What is expected: Output the lines of the entries below beginning at the one with "How do I perform: Click" and ending with the last, exactly as written and without pictures.

====== Data for this task ======

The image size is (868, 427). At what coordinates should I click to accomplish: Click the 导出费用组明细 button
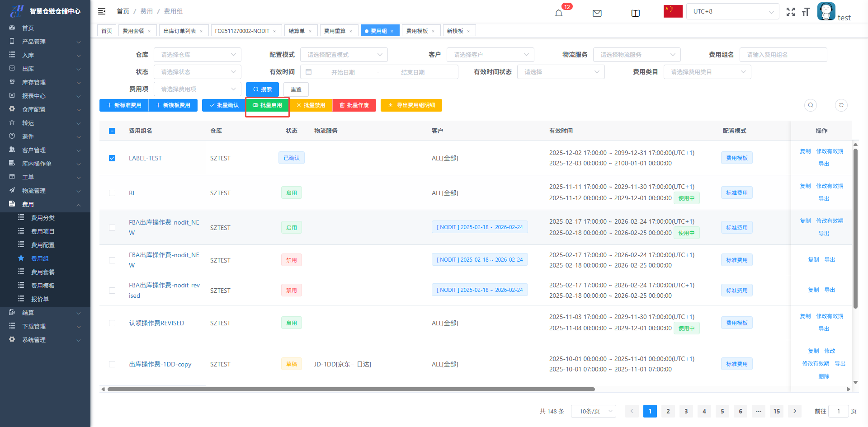[x=411, y=105]
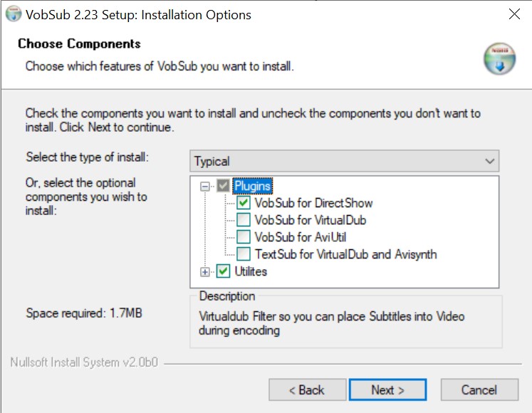Open the install type dropdown showing Typical

[x=344, y=161]
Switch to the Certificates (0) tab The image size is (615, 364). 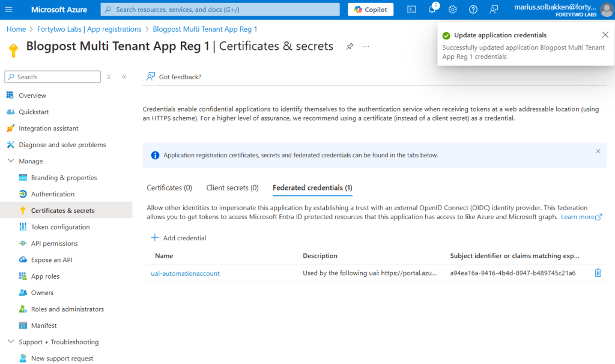[169, 188]
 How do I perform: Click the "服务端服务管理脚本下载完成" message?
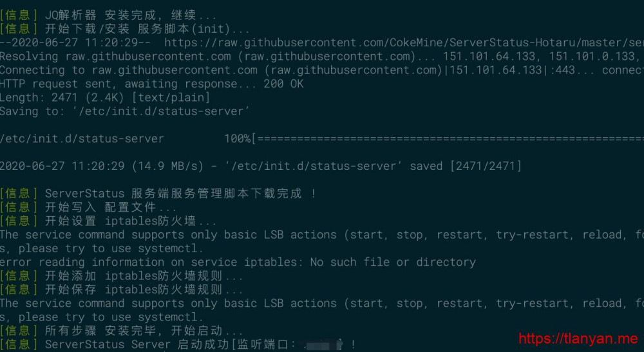coord(216,193)
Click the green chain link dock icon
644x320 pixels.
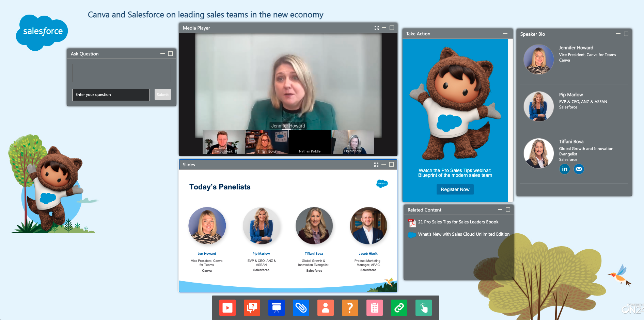(399, 308)
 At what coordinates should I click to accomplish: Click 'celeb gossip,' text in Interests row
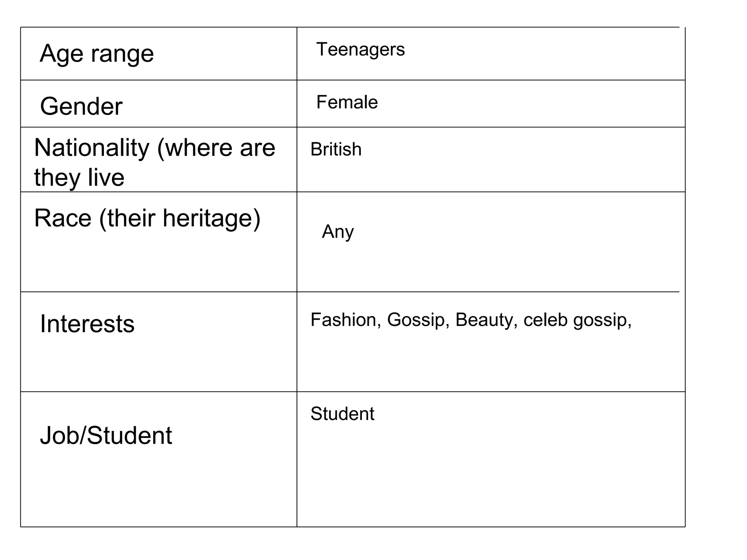click(x=577, y=320)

======

Answer area:
 How do I perform: Click the "服务端服务管理脚本下载完成" message?
coord(216,193)
Click the green chain link dock icon
644x320 pixels.
(399, 308)
 At what coordinates should I click to accomplish: Click 'celeb gossip,' text in Interests row
click(x=577, y=320)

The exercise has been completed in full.